→ **Assigned task**:
Only one stretch of the records below should be repeated. It starts with the line containing "is (863, 1539)." and goes on through the line containing "Task: Click the Reject Deal button", exactly as written.

□ □ □ □ □

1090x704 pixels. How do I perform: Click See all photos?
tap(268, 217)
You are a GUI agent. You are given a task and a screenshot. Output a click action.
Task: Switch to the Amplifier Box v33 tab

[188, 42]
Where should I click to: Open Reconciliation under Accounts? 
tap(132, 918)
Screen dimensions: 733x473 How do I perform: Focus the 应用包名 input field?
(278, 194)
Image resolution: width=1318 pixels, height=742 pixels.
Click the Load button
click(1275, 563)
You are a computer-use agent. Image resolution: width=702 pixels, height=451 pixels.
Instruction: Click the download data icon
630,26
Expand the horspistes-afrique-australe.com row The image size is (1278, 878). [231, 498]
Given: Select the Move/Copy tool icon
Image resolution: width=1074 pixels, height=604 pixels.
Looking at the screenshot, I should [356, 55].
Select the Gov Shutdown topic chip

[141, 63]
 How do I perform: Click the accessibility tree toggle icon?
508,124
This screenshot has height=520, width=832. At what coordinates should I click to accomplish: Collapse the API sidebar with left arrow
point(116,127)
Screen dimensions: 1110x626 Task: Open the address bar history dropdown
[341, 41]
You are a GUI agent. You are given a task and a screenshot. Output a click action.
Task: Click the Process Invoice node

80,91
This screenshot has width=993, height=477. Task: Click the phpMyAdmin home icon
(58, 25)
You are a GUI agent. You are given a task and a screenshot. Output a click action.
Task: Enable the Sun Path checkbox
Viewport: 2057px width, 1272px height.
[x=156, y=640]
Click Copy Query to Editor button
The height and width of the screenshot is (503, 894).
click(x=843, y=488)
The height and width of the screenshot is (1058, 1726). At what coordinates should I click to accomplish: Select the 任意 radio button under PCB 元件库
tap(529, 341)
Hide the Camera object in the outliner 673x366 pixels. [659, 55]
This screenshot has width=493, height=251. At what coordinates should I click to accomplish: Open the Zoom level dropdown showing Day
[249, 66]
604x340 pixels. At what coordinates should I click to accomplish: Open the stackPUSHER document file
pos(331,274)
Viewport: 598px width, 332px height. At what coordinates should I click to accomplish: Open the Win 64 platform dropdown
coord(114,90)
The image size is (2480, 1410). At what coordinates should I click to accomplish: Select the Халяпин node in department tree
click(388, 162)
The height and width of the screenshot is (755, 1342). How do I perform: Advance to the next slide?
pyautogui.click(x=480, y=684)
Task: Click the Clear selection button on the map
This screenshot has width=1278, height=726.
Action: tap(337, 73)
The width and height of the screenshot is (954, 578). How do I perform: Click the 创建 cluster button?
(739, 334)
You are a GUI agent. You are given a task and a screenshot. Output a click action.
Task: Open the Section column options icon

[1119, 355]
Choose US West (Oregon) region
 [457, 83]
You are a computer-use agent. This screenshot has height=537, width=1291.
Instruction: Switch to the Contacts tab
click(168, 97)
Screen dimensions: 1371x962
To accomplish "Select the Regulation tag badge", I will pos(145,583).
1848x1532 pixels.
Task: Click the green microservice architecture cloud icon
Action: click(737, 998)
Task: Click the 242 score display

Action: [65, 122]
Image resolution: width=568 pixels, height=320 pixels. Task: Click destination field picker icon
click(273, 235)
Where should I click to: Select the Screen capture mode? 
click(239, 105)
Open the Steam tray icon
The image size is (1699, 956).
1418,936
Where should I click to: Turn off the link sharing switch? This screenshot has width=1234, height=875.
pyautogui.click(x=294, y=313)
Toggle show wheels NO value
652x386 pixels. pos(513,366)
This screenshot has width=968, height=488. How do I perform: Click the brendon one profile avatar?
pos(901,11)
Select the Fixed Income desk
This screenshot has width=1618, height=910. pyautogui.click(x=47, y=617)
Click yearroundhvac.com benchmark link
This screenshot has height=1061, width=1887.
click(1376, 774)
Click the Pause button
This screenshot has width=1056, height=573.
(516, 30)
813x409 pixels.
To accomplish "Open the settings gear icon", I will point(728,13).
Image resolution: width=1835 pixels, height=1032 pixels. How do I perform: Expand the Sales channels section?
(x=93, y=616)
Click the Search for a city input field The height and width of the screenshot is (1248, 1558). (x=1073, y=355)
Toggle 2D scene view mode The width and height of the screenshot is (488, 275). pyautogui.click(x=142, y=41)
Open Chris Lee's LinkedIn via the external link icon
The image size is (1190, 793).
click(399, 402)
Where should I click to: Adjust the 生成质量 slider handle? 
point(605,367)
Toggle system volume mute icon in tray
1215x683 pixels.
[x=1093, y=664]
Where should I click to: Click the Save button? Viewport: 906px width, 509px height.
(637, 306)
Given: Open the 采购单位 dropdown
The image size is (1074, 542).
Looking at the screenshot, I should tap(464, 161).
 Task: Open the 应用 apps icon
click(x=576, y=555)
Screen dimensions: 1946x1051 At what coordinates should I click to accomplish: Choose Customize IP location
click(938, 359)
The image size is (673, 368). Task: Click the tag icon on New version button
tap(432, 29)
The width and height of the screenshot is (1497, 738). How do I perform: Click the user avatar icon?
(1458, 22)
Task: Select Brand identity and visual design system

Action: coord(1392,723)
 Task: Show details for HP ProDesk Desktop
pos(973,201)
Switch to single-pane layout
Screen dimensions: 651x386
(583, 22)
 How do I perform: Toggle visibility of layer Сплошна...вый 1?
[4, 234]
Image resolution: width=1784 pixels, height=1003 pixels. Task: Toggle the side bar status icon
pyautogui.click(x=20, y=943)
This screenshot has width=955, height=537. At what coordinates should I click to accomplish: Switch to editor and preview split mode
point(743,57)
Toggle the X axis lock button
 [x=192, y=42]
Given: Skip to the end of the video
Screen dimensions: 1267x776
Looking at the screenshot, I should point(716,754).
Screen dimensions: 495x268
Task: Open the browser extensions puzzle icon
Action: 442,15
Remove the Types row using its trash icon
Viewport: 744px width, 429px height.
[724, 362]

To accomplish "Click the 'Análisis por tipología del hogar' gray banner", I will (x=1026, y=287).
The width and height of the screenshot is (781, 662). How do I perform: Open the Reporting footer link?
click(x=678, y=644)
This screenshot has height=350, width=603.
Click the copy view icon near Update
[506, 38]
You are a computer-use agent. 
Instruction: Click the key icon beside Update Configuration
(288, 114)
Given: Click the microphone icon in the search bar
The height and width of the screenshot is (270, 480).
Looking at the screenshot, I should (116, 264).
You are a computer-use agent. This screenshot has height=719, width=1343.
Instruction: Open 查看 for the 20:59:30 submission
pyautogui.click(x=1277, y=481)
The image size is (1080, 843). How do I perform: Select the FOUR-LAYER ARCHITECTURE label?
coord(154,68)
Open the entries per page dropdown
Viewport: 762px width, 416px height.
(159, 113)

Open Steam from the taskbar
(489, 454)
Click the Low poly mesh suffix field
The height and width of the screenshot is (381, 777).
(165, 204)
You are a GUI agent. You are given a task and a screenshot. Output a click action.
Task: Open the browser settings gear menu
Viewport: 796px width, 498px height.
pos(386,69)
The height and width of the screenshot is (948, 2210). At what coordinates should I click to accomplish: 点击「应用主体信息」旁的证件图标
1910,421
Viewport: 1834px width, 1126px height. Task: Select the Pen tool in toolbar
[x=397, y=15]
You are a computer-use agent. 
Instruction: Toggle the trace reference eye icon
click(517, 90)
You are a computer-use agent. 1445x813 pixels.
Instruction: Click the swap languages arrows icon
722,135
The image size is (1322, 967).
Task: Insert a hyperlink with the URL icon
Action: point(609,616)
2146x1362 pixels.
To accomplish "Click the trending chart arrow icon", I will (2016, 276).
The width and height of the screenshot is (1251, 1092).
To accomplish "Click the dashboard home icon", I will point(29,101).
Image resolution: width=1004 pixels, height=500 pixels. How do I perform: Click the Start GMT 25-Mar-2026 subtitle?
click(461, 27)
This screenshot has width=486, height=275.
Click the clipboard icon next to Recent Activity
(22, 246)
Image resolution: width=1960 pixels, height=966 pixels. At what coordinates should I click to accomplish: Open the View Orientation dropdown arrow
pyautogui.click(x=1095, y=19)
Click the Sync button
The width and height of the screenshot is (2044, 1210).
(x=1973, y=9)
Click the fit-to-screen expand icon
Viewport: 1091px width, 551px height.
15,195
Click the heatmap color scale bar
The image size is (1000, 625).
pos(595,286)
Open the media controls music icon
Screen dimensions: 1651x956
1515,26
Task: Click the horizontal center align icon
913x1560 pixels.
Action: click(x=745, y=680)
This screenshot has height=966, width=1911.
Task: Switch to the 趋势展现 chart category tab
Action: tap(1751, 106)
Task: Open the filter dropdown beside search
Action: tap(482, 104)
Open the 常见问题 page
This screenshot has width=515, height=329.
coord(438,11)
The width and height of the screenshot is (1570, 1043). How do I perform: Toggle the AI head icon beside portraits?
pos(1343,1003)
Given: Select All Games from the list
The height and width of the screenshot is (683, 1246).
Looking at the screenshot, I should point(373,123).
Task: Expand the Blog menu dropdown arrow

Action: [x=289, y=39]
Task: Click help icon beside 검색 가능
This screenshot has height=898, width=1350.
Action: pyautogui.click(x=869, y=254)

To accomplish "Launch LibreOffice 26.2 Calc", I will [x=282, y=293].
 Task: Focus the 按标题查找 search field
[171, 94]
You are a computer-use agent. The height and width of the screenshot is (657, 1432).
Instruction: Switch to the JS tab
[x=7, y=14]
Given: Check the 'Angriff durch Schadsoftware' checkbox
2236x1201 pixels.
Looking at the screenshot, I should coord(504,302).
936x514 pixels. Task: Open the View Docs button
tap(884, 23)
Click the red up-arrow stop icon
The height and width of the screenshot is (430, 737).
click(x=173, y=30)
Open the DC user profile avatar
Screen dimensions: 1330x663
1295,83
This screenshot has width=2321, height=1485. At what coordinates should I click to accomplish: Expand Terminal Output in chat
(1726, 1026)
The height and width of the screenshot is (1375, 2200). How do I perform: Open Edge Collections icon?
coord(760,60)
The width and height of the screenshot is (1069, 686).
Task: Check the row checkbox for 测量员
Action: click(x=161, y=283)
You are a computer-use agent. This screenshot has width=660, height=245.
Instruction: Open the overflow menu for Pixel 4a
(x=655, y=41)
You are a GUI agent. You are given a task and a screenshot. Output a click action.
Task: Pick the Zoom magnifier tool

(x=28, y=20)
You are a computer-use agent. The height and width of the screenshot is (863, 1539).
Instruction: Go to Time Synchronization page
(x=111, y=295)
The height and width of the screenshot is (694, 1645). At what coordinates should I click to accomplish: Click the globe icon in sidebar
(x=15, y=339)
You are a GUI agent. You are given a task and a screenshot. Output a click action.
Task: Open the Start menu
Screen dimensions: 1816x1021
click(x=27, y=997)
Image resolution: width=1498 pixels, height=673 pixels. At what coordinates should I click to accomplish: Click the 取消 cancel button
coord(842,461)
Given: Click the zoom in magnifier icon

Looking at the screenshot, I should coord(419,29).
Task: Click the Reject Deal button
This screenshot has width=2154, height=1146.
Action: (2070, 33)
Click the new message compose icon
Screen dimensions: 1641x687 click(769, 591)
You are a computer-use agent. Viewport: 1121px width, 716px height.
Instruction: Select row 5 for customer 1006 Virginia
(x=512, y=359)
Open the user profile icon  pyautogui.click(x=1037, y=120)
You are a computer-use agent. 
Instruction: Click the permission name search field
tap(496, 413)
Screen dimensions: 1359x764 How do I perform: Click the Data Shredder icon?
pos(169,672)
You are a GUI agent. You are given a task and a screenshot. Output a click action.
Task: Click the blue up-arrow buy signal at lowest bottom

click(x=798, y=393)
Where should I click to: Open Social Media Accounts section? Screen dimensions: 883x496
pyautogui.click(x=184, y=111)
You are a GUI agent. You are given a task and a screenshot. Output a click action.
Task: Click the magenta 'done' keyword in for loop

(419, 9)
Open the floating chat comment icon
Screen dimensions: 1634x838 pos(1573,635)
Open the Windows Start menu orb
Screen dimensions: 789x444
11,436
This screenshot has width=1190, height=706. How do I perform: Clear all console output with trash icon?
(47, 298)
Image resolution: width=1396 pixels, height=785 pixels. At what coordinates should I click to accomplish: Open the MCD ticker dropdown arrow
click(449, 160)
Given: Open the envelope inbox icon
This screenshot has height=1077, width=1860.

□ □ □ □ □

→ **Written solution**:
You are a computer-use agent. The height and width of the screenshot is (863, 1539).
Instruction: Go to Time Synchronization page
(x=111, y=295)
The height and width of the screenshot is (694, 1645). At what coordinates should I click to accomplish: Click the globe icon in sidebar
(x=15, y=339)
You are a GUI agent. You are given a task and a screenshot. Output a click action.
Task: Open the Start menu
Screen dimensions: 1816x1021
click(x=27, y=997)
Image resolution: width=1498 pixels, height=673 pixels. At what coordinates should I click to accomplish: Click the 取消 cancel button
coord(842,461)
Given: Click the zoom in magnifier icon

Looking at the screenshot, I should coord(419,29).
Task: Click the Reject Deal button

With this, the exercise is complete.